THE PROBLEM:
Report every line of the listing below in which the string "agent" occurs.
• • • •
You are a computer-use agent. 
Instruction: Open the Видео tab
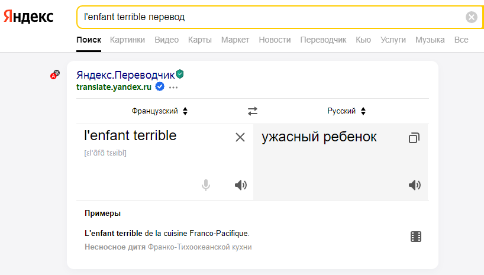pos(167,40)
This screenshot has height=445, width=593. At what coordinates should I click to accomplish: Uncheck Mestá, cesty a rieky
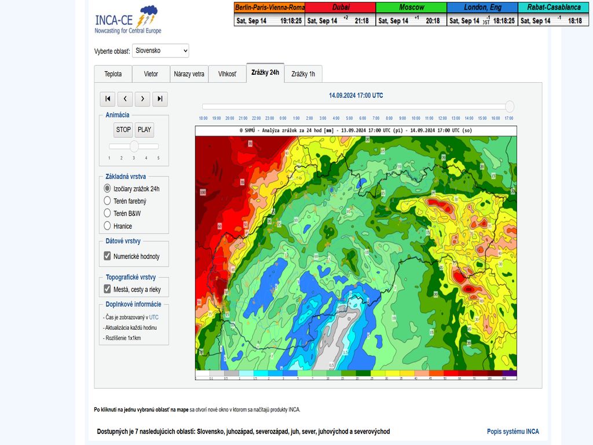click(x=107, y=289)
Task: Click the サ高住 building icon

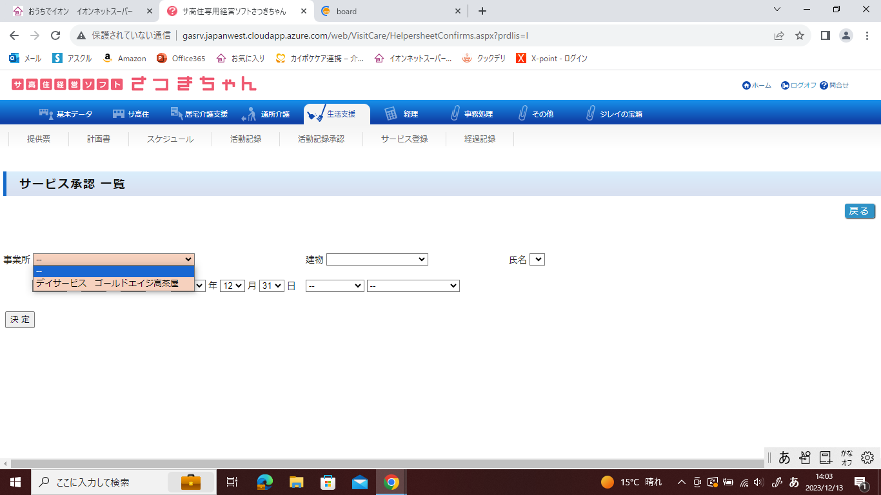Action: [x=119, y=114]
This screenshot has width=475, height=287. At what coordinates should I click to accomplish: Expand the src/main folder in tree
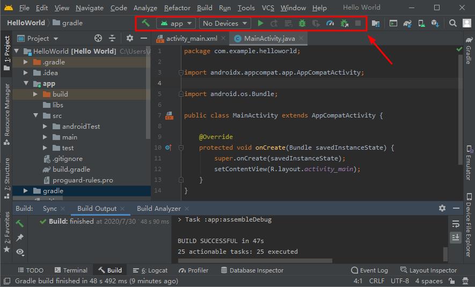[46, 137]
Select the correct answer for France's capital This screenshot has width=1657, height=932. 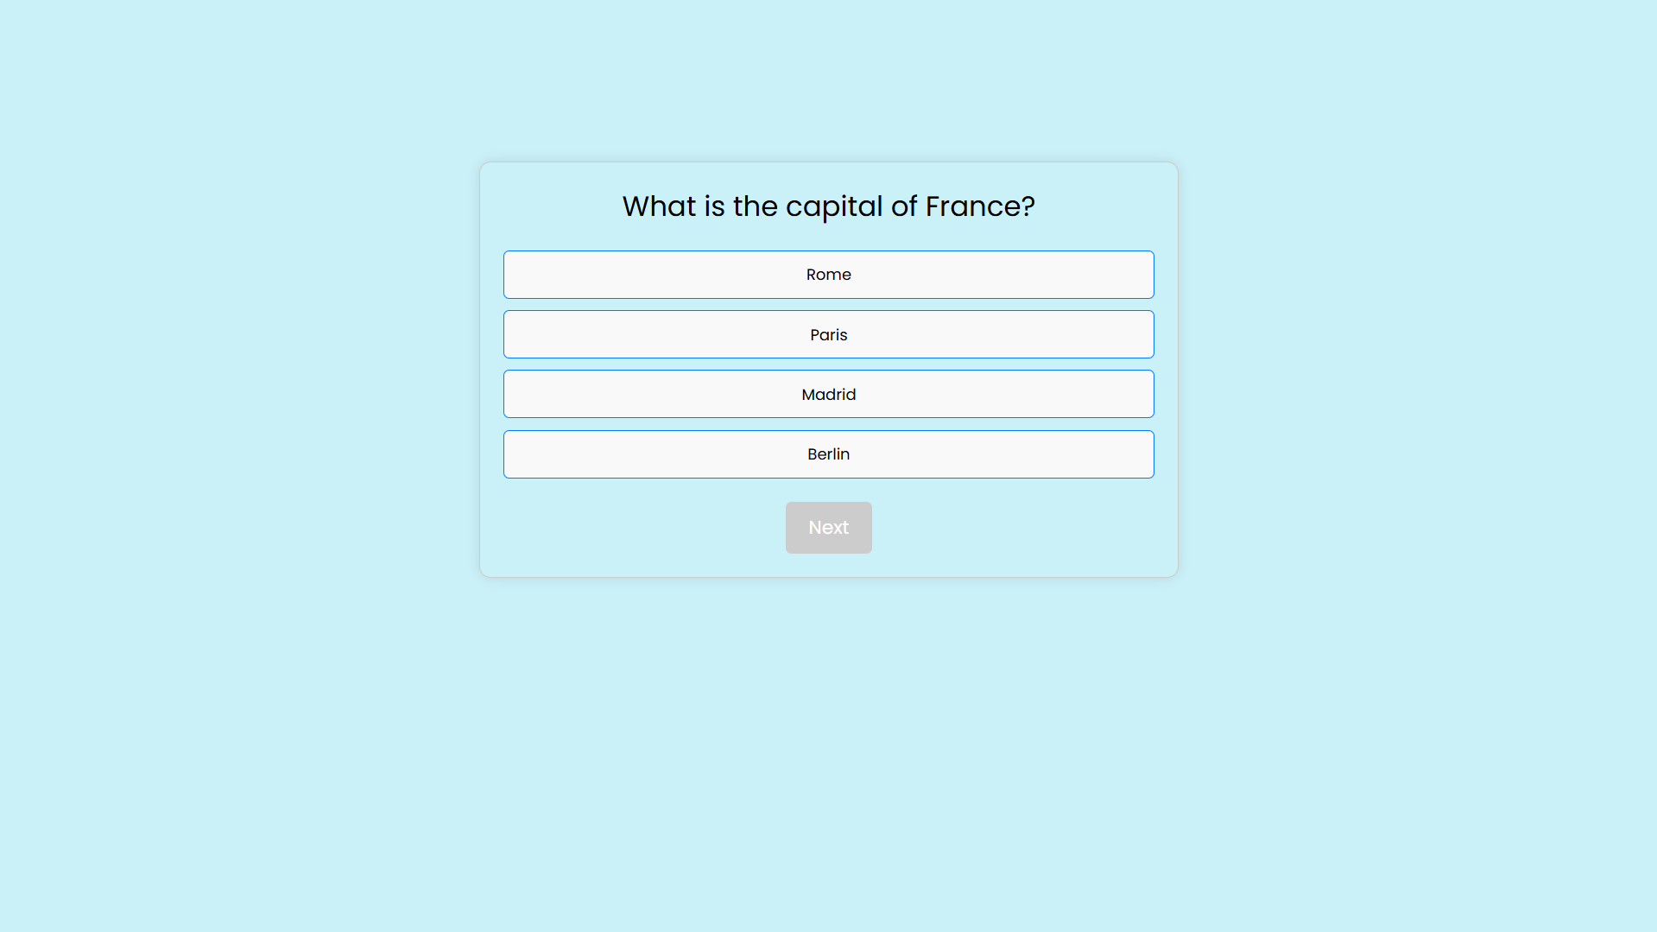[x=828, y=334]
• • • •
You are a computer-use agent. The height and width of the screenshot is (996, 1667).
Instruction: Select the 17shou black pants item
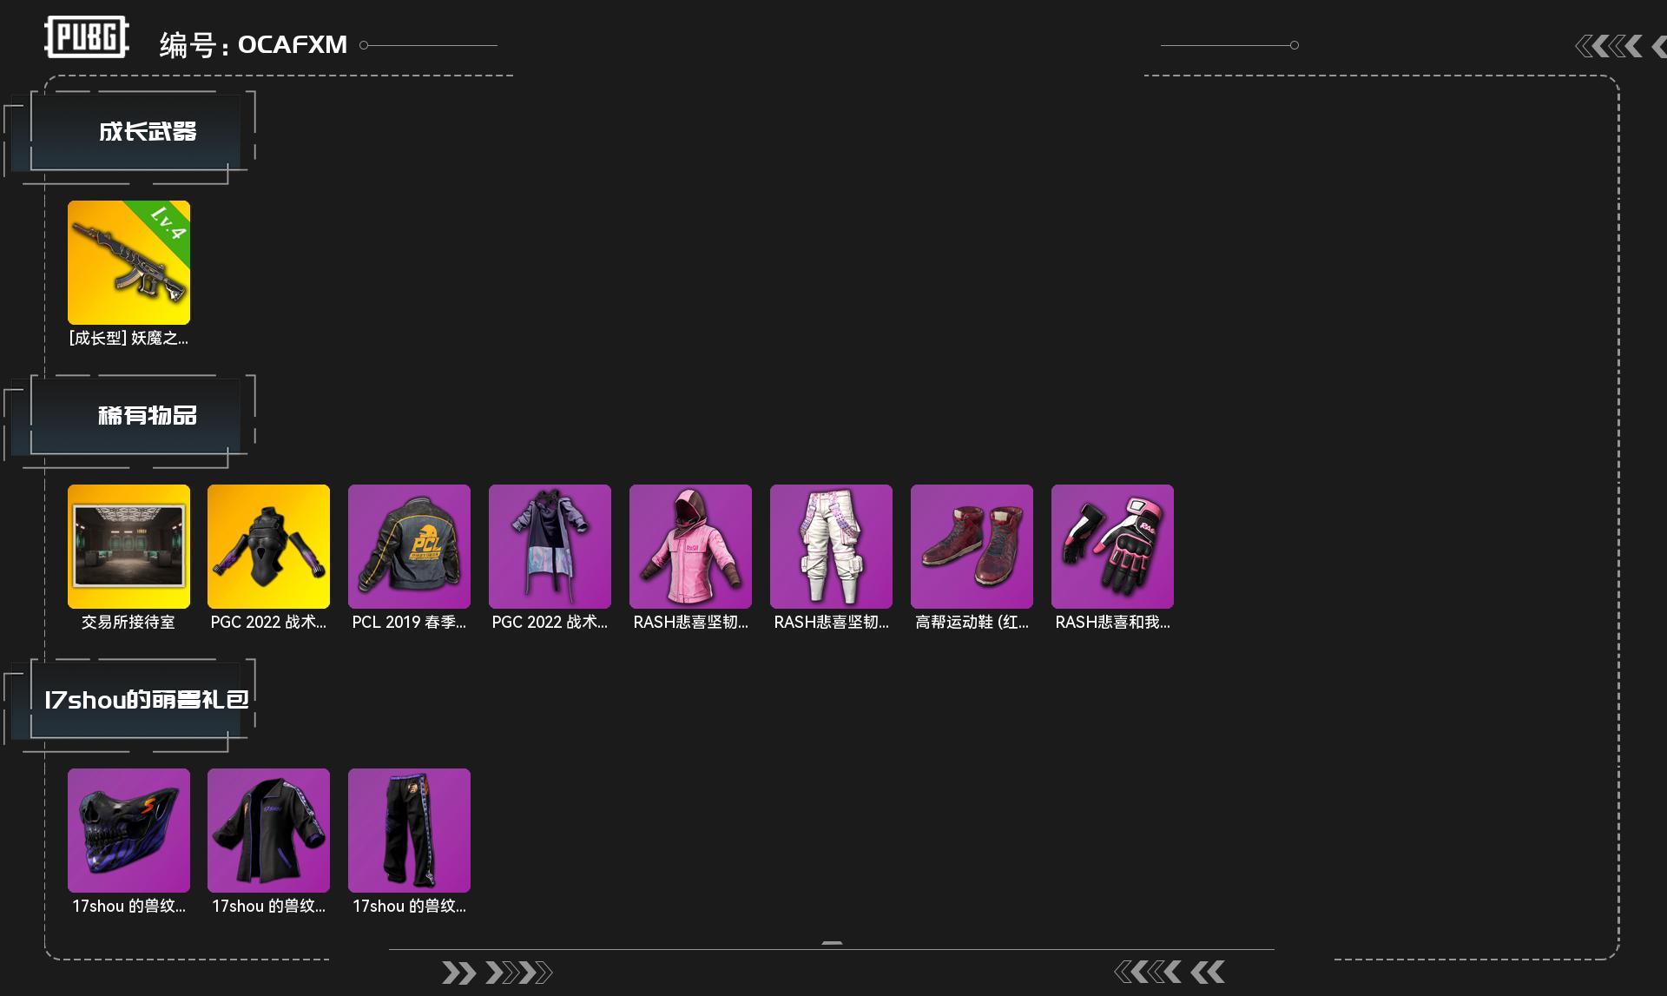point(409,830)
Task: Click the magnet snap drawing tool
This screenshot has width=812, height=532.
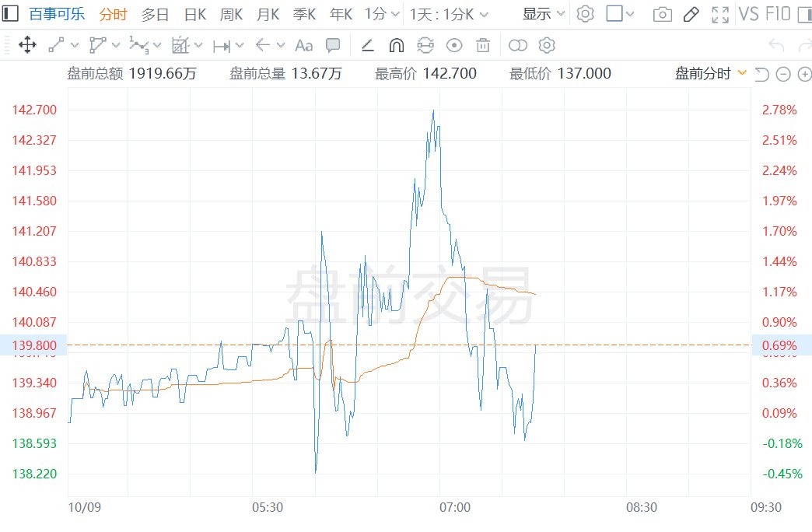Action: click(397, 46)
• • • •
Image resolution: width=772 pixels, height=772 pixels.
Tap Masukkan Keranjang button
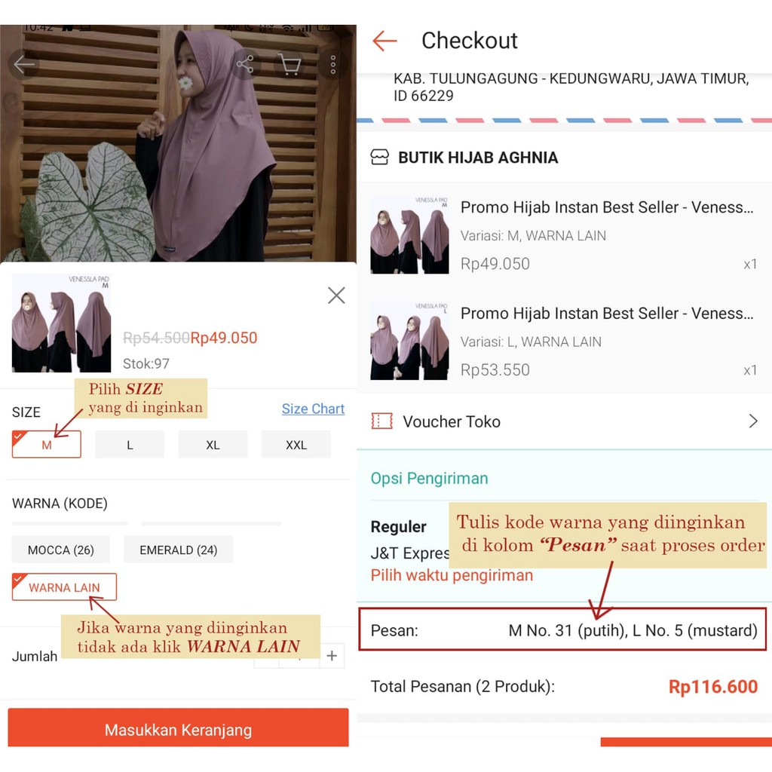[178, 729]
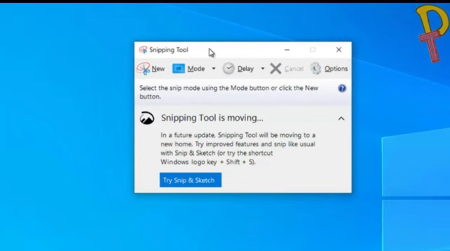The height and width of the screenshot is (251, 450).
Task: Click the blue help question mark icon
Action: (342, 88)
• • • •
WRITTEN RESPONSE:
You are a computer-use agent. 
You are a computer-use agent. The height and width of the screenshot is (996, 1667).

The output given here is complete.